What needs to be done: Wherever "each" shows up in the records below, copy the whole line.

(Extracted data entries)
━━━━━━━━━━━━━━━━
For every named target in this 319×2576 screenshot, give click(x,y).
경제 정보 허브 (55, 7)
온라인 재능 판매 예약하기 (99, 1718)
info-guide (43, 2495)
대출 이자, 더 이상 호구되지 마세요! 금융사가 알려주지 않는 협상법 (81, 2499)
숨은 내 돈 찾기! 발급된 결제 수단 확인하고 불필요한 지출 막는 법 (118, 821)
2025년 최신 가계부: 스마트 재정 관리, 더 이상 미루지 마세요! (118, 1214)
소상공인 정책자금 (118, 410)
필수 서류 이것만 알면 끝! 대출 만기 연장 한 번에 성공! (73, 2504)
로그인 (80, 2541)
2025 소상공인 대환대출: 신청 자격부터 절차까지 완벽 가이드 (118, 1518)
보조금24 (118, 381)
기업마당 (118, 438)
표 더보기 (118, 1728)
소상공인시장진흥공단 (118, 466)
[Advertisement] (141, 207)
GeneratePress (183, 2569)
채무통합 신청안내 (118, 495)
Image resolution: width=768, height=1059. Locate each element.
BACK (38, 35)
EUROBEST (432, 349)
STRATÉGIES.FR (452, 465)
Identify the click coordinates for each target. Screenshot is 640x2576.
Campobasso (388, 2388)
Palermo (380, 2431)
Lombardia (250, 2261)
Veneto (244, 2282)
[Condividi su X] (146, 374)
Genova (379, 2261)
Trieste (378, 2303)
━━━━━━━━━━━━━━━━
Completed task:
Image resolution: width=768, height=1059. Locate each element.
Identify the click coordinates for each target. Screenshot is 640x2576.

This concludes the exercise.